I didn’t actually mean to try this
Predictably, LiveJournal’s comment spellchecker recognizes neither “blog” nor “LiveJournal.”
Another Softer World update: they share a message board with Dinosaur Comics, if you’re part of that cult. Apparently Justin Pierce, who makes the excellent Killroy and Tina, is a regular. The secret connection? Together, the four creators of those three comics are at least half of Canadia!
Somebody stop me!
I’m a link machine!
I have indirectly rediscovered A Softer World, which I originally found and enjoyed in the pages of the one comped issue of NFG that I got from Zack’s roommate when I was in California. It was raining at the time. Fortunately, I had a hat.
But! The comic! Is really good. I’m probably going to read the entire archive today, although I don’t know how much quantity exists, since the magazine comics I read (presumably written and drawn in January) did not list a website, and the new ones do. Hopefully they’re all up there. ASW seems designed to appeal directly to me–it’s a three-panel comic built with tightly-zoomed candid photography, lower-case text in odd arrangements, and the kind of dark gray whimsy that I’d love to consistently capture in Anacrusis. I am very glad to be aware of its interweb existence.

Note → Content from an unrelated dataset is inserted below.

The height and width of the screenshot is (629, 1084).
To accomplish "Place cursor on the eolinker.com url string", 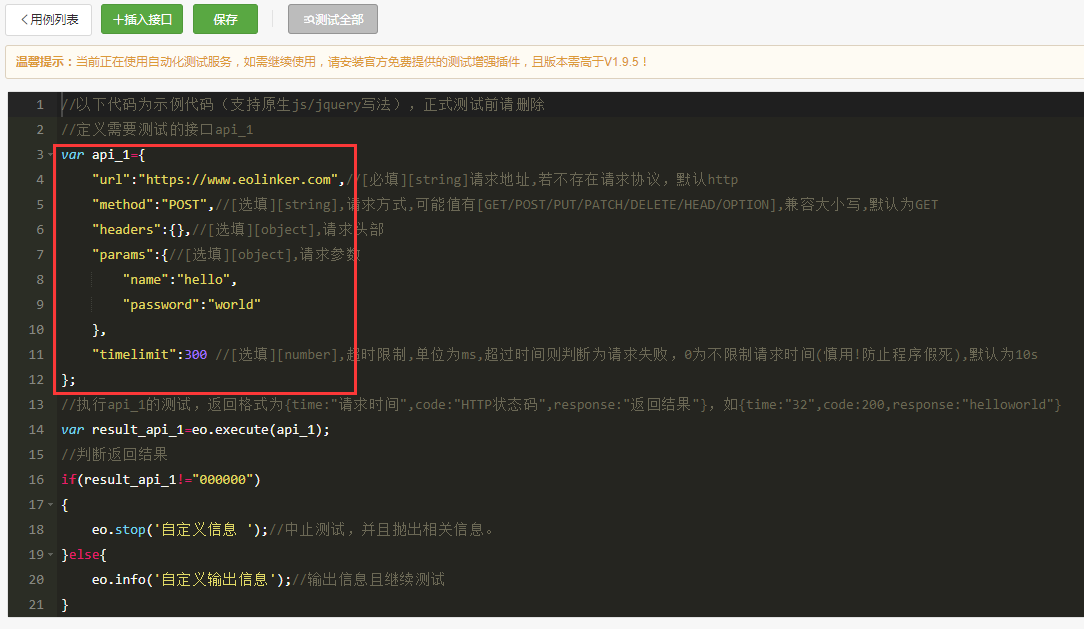I will [238, 180].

Update 1252 hrs: They are all on the site, except the ones they sold to NFG–those were selected from a span of March to July 2003. These strips are painfully good; worse, they started out that way. If I wasn’t enjoying them so much I’d be gnawing my thumb with jealousy.
Spider-Man 2 is out today! David Koepp didn’t write it, and Michael Chabon did! Life is considerably better than it was five minutes ago, before I learned that.
I loathe David Koepp, in case I haven’t made that sufficiently clear before. He’s written screenplays that adapted three of the icons of my childhood–The Shadow, Mission: Impossible, and the aforementioned Spider-Man–and all of them were pretentious, humorless, cliché-ridden claptrap. I haven’t read Michael Chabon yet, but he won a Pulitzer for writing about comic-book creators; I strongly believe this is a better qualification than, say, Snake Eyes.
As of this week I’m doing major, whole-process Quality Assurance at work. I’m doing fine so far, although there’s a lot of work to do; I’m also getting paid, oh, probably a third of what the other people in QA make. I’ve never received a raise since I started here as a flunky last summer, even though back then my job was “generate simple reports in Access” and now it’s “fix real bugs and test entire processes.” When I get all this testing done–hopefully by next Monday–I’m going to ask for one.